Should I elope? Advice from someone who did.

Updated: Mar 6, 2021





With Princess Beatrice eloping to marry her Italian Property developer, in what is probably the most intimate style Royal Wedding we have seen for years. I ask, what will you do with your 2020 wedding?

It’s not a situation that any bride could have ever imagined when planning their 2020 wedding. With the world going in and out of lockdowns and restrictions placed on social gatherings and travel it isn’t the ideal time to have your dream wedding.

So what to do? Do you continue on the aisle path or delay for an undetermined period of time. The real options are;-

  1. Go ahead anyway, elope or have a small ceremony.

  2. Postpone the wedding until next year

  3. Have a private wedding and then book a celebration for next year.

It isn't an easy decision to make and the answer will vary depending on your own personal circumstances and wishes. With Princess Beatrice, it has been a difficult time with the murkiness surrounding her father and then the onset of COVID-19 it seemed her fairytale wedding was drifting out of sight. She could have waited for it all to pass but with the situation surrounding her father it seems that may be a long time before it is all settles down.

The biggest question you have to ask yourself is; do you want to be married now? That’s the question I had to ask myself when we were planning our wedding. With our wedding we had certain visa restrictions and so if we waited a year to plan and save for a big day it would have meant living apart for an undetermined amount of time so that helped make the decision. But ultimately we did just want to get married, I couldn’t wait and seven years on I don’t regret our decision. I really wanted the traditional big wedding but I what I learnt was that I wanted to get married more. It wasn’t easy breaking away from that dream image I had in my mind and in the end we did decide to have a wedding blessing the following year. But as I look back at my two special days, my eloped wedding was more than could have ever dreamed and I loved it more than the blessing.

What I learnt from eloping.

  • It can still cost a lot of money, we choose to get married in Central Park as we could walk there from our apartment and we had found a private remote place that we liked. We also then had great backdrops for photos and a really nice restaurant fro our wedding dinner in walking distance. We invited parents and siblings so we weren’t truly alone. I also wore a traditional style wedding dress and we had a wedding photographer. This was New York City and so we prices were higher than otter places and we could get married anywhere, as in the state it is the person who is licensed, not the venue, I know that different rules apply in England.

  • It can make a wedding even more emotional. Being away from family and friends whilst getting married is sad but then it also added to the romance and intensity in a way and so emotions were heightened.

  • Getting a good photographer is important. With no one elsewhere to take photos you want to make sure you have some memories of your day that are not a selfie!

  • Tell everyone in advance that this is your plan, we just told people that we going to get married and didn’t say when or how and some people were quite upset and that didn’t help with the niceties of the day.

  • The good thing is that you can be completely selfish and simply choose your favourite place or restaurant or somewhere you have always dreamed of going and not have to pay for everyone else or cater to anyone else’s needs.

  • Another thing to consider is whether or not to live stream the ceremony, if you want to include others for the day.

I come from a line of elopement style weddings. My grandparents literally went to a Registry Office and grabbed two strangers off the street, all they have is one photograph of them signing the register and I used to love to look at it as a child. My parents decided go get married in five days and so they had a small, intimate affair. What I learnt from my experience and their perspectives too, is not the wedding that is important but the marriage. Something that as time goes by I understand more and more. So would I wait in this COVID-19 cloud to get married? No, I would marry if that’s what I really wanted. There’s always time f a party later, when the clouds lift and the sun comes out again.

▶ _THE DATA_
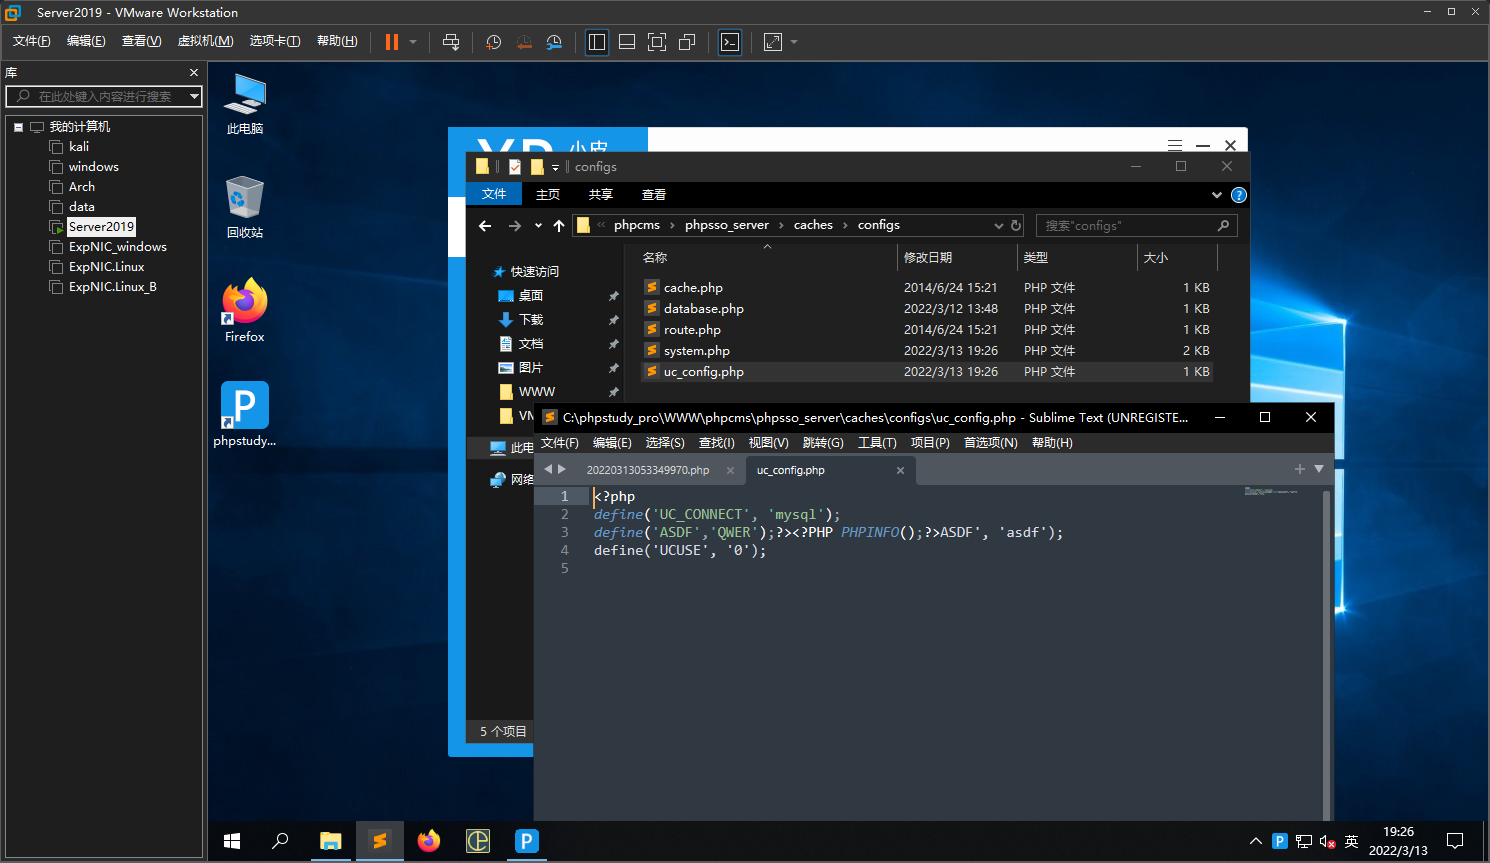Screen dimensions: 1490x863
Task: Toggle the library sidebar view button
Action: click(597, 42)
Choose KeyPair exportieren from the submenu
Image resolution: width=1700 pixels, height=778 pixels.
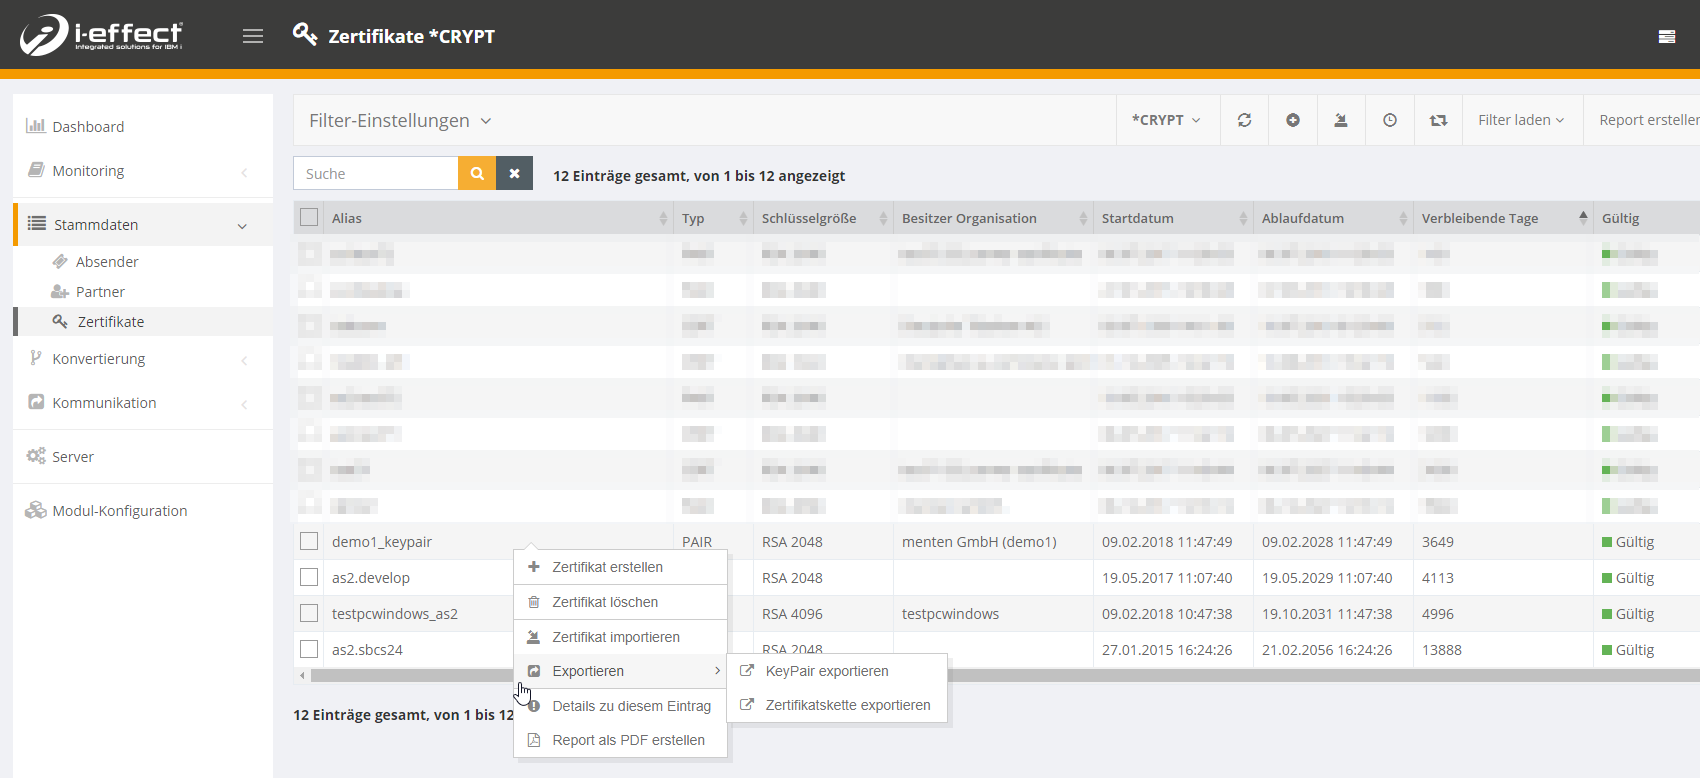pyautogui.click(x=826, y=671)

▶ _YOUR OBJECTIVE_
In the post about eloping, start at the words "With Princess Beatrice eloping" and stop after "for next year.", writing that part out again with "shutdowns" switched in for "lockdowns". These rows were taken from a different source.

▶ _PROBLEM SOLUTION_
With Princess Beatrice eloping to marry her Italian Property developer, in what is probably the most intimate style Royal Wedding we have seen for years. I ask, what will you do with your 2020 wedding?

It’s not a situation that any bride could have ever imagined when planning their 2020 wedding. With the world going in and out of shutdowns and restrictions placed on social gatherings and travel it isn’t the ideal time to have your dream wedding.

So what to do? Do you continue on the aisle path or delay for an undetermined period of time. The real options are;-

  1. Go ahead anyway, elope or have a small ceremony.

  2. Postpone the wedding until next year

  3. Have a private wedding and then book a celebration for next year.